It has been discovered that carbonate powders and bicarbonate powders are useful to increase the pH and corrosion resistance of high-density brines, such as zinc bromide brines, without significantly reducing their densities. The carbonates and/or bicarbonates should be water-soluble and may be sodium, potassium, magnesium and/or ammonium carbonates and/or bicarbonates and the like. The carbonates and/or bicarbonates are easily added in powder or other finely divided solid form and are completely dissolved in the brine prior to pumping the brine into a subterranean formation.

Description

    CROSS-REFERENCE TO RELATED APPLICATION
  • This application is a continuation-in-part of U.S. patent application Ser. No. 11/076,783, filed Mar. 10, 2005, which is a divisional of U.S. patent application Ser. No. 10/726,936 filed Dec. 3, 2003, issued May 17, 2005 as U.S. Pat. No. 6,894,008, which is a continuation-in-part of U.S. patent application Ser. No. 10/192,023 filed Jul. 10, 2002, now abandoned, which in turn claimed the benefit of U.S. Provisional Application No. 60/305,036 filed Jul. 11, 2001.
  • TECHNICAL FIELD
  • The instant invention relates to brine fluids, such as those used in recovering hydrocarbons, and more particularly relates, in one embodiment, to high-density brine fluids with improved corrosion resistance.
  • TECHNICAL BACKGROUND
  • High-density brine fluids are known to be applied in situations where control of pressure in a well is needed. Many different soluble salts may be used to achieve the desired density of the aqueous solution. The more common salts used include, but are not necessarily limited to, chloride and/or bromide salts of the following cations: sodium, potassium, calcium and zinc. These salts impart density to the aqueous fluid by dissolving in the medium. A high-density fluid may be understood as one of greater than about 8.4 pounds/gallon (1.0 kg/l) density, preferably from about 8.4 to about 22.5 lbs/gal. (1.0-2.7 kg/l), most preferably from about 9.0 to about 22.0 lbs/gal. (1.1-2.6 kg/l).

EXERCISE MATERIAL:
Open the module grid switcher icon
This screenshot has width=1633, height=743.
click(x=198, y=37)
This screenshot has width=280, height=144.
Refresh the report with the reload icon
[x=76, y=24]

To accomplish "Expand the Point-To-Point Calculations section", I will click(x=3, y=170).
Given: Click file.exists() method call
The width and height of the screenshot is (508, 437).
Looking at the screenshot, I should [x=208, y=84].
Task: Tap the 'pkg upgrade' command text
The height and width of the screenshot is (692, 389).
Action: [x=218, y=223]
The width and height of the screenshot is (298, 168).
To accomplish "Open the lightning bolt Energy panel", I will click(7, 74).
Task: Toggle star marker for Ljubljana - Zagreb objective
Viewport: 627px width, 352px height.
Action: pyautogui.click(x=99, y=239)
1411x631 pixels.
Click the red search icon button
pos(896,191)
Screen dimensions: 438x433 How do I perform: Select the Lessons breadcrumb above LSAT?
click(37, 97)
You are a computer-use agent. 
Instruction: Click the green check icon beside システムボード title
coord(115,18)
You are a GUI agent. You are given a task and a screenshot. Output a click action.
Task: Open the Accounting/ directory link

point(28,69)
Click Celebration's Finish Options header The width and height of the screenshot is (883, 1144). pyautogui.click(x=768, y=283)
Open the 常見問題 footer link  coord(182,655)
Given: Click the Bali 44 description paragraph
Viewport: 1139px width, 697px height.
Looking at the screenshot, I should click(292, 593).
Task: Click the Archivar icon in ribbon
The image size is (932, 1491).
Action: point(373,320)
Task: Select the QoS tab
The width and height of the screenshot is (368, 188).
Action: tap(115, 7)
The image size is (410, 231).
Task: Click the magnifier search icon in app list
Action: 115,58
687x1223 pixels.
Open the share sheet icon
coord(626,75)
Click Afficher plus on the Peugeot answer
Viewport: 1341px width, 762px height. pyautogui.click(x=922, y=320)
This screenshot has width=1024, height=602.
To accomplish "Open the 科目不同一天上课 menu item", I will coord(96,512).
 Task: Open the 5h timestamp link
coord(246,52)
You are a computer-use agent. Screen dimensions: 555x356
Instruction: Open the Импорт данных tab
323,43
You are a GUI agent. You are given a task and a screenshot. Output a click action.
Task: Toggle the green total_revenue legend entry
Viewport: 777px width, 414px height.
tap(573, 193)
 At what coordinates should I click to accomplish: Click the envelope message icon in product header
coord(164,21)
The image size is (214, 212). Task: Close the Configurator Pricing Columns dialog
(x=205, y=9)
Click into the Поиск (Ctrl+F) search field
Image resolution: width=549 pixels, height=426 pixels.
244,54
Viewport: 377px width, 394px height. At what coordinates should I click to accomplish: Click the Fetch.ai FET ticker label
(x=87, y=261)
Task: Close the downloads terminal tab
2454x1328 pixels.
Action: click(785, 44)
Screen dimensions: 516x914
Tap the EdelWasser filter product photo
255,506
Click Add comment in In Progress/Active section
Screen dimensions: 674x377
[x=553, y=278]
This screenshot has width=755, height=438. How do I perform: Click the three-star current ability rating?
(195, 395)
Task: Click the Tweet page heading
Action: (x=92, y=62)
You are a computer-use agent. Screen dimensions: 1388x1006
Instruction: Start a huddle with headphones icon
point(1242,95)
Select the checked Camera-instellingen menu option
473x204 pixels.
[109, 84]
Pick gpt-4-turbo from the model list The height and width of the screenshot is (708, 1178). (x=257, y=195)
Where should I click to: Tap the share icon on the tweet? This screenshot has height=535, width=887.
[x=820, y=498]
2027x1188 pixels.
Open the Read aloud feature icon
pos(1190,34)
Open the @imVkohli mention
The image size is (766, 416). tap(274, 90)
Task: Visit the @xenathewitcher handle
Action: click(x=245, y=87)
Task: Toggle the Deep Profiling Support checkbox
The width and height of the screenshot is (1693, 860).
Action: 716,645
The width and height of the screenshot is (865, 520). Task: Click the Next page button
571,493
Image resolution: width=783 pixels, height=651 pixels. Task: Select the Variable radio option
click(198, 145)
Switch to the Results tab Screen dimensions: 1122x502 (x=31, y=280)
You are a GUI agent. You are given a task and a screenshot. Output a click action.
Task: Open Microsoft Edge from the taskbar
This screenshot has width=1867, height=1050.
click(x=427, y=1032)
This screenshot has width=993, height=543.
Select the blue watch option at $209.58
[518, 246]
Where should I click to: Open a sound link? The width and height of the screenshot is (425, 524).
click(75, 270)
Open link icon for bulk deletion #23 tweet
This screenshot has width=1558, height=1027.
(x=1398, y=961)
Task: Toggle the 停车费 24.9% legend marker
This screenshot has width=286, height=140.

TO-DO LIST:
[1] List the cations that the passage on high-density brines names for the chloride and/or bromide salts most commonly used.
[2] Express as a Markdown table everything in the records from the first line down to the line containing "Action: [x=218, y=223]", both included. Use the columns Row and Line, and leave out blank lines.

ANSWER LIST:
[1]
- sodium
- potassium
- calcium
- zinc

[2]
| Row | Line |
|---|---|
| 1 | Open the module grid switcher icon |
| 2 | This screenshot has width=1633, height=743. |
| 3 | click(x=198, y=37) |
| 4 | This screenshot has width=280, height=144. |
| 5 | Refresh the report with the reload icon |
| 6 | [x=76, y=24] |
| 7 | To accomplish "Expand the Point-To-Point Calculations section", I will click(x=3, y=170). |
| 8 | Given: Click file.exists() method call |
| 9 | The width and height of the screenshot is (508, 437). |
| 10 | Looking at the screenshot, I should [x=208, y=84]. |
| 11 | Task: Tap the 'pkg upgrade' command text |
| 12 | The height and width of the screenshot is (692, 389). |
| 13 | Action: [x=218, y=223] |